# 1993 14' Lund V boat - conversion deck



## Jesterphatt (Aug 29, 2011)

Hi Folks, long time voyeur, first time spammer... Got a 14' Lund from my father in law, Jr wanted to do some platform fishing, so we started down this path of modifying this plain jane boat into a spectacular fishing boat... anyway, we are all just hacks at this, and wanted to share my ongoing project





3 bench seats on the inside


----------



## Jesterphatt (Aug 29, 2011)

so our first adventure would be just to remove the front two seat and put decking on... to see how tippy it gets, that way its just a platform for springing us into another modification ... if necessary

ok, a cardboard template.... hint, use (1) large cardboard cut out and not (3) taped together...





just going to cover the 2 bench seats adn carry the nose of the deck all teh way to the front, then add a bow flat for a trolling motor


----------



## Jesterphatt (Aug 29, 2011)

ok, I went and got some special plywood (Advantech) best for moisture areas... and a lot cheaper than marine plywood... marine plywood is like $100 for a 4x8 and this advantech stuff is $25 per 4x8... went to menards and bought some cheap outdoor carpeting, along with outdoor carpet adhesive.
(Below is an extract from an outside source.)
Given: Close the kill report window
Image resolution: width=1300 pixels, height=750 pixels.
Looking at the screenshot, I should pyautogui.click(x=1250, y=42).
Skinned the adhesive on the plywood and stapled the bottom side edge... I re layed in the now carpeted piece in the boat, layed the old seats in to see where the seats were. I also had my son get up on the deck to locate the seat mount, just by puttin the TM foot switch and a warm fuzzy feel, i drilled the spot for the seat mount


----------



## Jesterphatt (Aug 29, 2011)

I would suggest using all new hardware and predilling so that you dont burn out cheap drills... which I did... right tool for the right job...
next was the bow platform, I took some 1.5x1.5 angle aluminum and vised them down and took a very big hammer to get the correct angle so that the bow mount piece would lay flat





new ss screws I layed the decking and then I layed the bow piece.. that was easy






and an after shot


----------



## HUSKERBOATER (Oct 3, 2011)

How did screwing that deck into the benches go? It would seem difficult to estimate the location, even with the old benches laying there? I have a similar Lund and those benches all originally had a nut on the backside holding the wood in place.


----------



## spes (Oct 20, 2011)

Hello,
I purchased a 14' WC this year. It came decked,which I want to replace.
In your 5th picture down the front half of my boat looks similarly decked.
My question to you is, do you have any framing under the section right at the bow (from the forward perminant seat) ?
When I removed the old deck from my boat there was no framing forward of the front seat. The forward most part of the deck just wedged into the shape of the bow. I'm not a small guy and walked on it half the summer I had the boat, and didn't feel fragile at all.

When I find my camera I'll post a picture

Thanks


----------